--- begin Text segment ---

You should also give a sample input.

There are, unfortunately, problems with the code you posted: you’re missing an end after a for loop, the variable RHO_P is undefined, and probably more.

You should try to set up a full example with inputs, and test that it actually runs; then post the full example.

People here really like speeding up code, so there’s a good chance of getting help. But it works best if you make it easy and convenient to test the code.

Some background information here.

allocations introduced by the julia compiler. Also mentioned above: [quote=“dfdx, post:2, topic:4410”]
all array copies produced by slicing (e.g. trianglePlus[1:736])

Someone familiar with writing vectorised code cannot understand the concept, that accessing data (via slicing) is creating a copy. There seems to be the concept of @view but i’d rather like to see a compiler deciding when to copy (very seldom) and when to @view (very often).

In what way does that render the answer unhelpful? And many of the allocations in the code are not due to slicing.[quote=“lobingera, post:12, topic:4410”]
Someone familiar with writing vectorised code cannot understand the concept, that accessing data (via slicing) is creating a copy.

I am confident that they can.

there was a discussion way back about making slices “copy on write”, this would solve at least this particular allocation problem? Any chance this will come for 1.0?

--- end Text segment ---
--- begin Extracted records ---

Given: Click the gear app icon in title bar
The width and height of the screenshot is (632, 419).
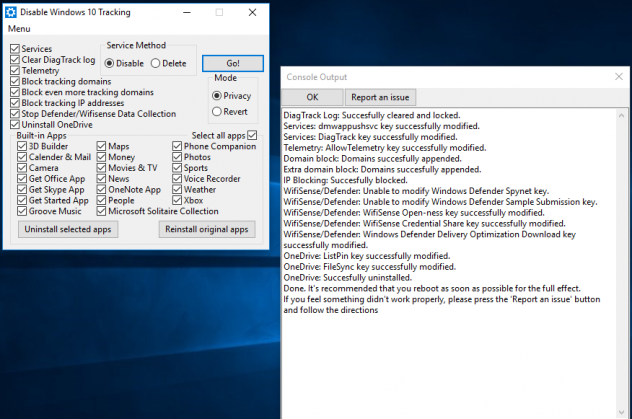Looking at the screenshot, I should pyautogui.click(x=11, y=12).
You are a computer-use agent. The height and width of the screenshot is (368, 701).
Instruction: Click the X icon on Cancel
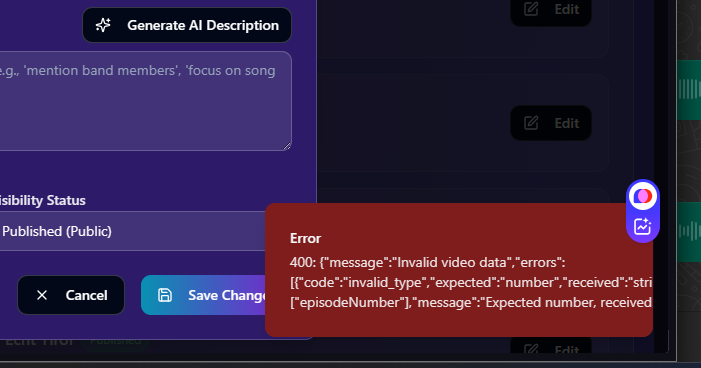42,295
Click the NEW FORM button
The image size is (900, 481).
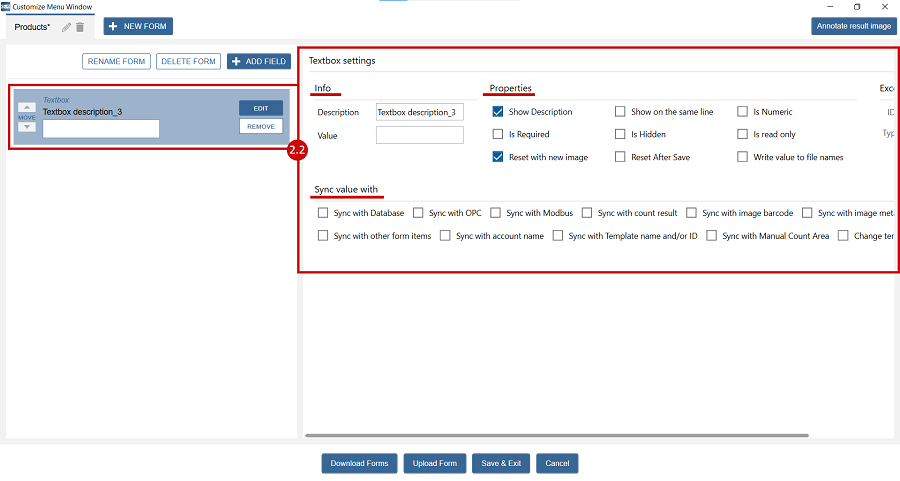click(x=139, y=26)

--- end Extracted records ---

## Instruction
Return the stretch of the Julia forum discussion from "You should try" through "background information here.", copied word for word.

## Final result
You should try to set up a full example with inputs, and test that it actually runs; then post the full example.

People here really like speeding up code, so there’s a good chance of getting help. But it works best if you make it easy and convenient to test the code.

Some background information here.